In Afghanistan men soldier well or not very long. The British Army found out the hard way. Three times they tried and three times they lost The Russian Army did too but they had the sense to try it just the once. They lost too. The American Army are learning and how ever long it takes they will lose too.
From Vanity Fair - Scenes From The Front LinesIn the past year, contributing editor Sebastian Junger and contributing photographer Tim Hetherington, winner of the 2007 World Press Photo of the Year award, returned to Afghanistan’s Korengal Valley to embed with Battle Company, a unit of the U.S. Army’s 173rd Airborne Brigade. Hetherington’s photos provide an intimate glimpse of what life is like for these soldiers as they struggle to push back the Taliban and win over the local population. Related: “Return to the Valley of Death,” by Sebastian Junger. Plus: A Web-exclusive slide show of Hetherington’s soldier portraits.

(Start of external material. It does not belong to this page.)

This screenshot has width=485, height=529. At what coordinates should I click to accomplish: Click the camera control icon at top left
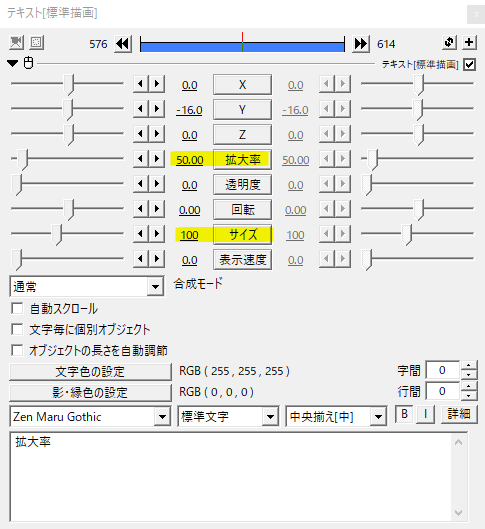(16, 43)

photographs by Tim Hetherington WEB EXCLUSIVE September 3, 2008
A soldier on patrol in the Korengal Valley.
From their base in the Korengal Valley, the men [ invaders ] of Battle Company fire a mortar at insurgent [ i.e. rightful owners - Editor ] positions.

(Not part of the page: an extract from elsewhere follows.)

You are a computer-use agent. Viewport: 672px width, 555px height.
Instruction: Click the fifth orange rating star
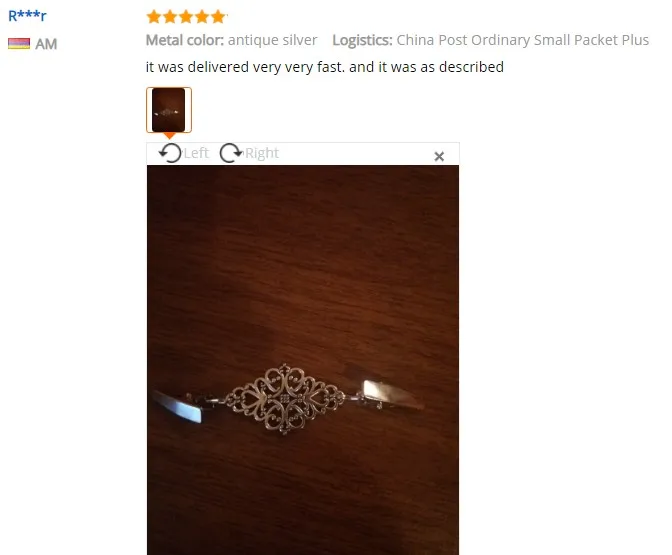[218, 17]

Afghan boys gather near a school in Aliabad, where Junger was pinned down by enemy fire a year earlier. The RPG is in good condition.
Soldiers shoot at enemy forces across the valley. They are using the Belgian MAG with the 7.62 round and a sight. It has to be better than the M60.
Captain Dan Kearney listens to a villager who came to the army base to demand the release of a detainee named Naim. When Kearney assured him that Naim would be returned once he had been questioned, the man said that there would be trouble otherwise.
Sergeant Tanner Stichter fingerprints and photographs a suspect who was rounded up during a patrol in the village of Karangal.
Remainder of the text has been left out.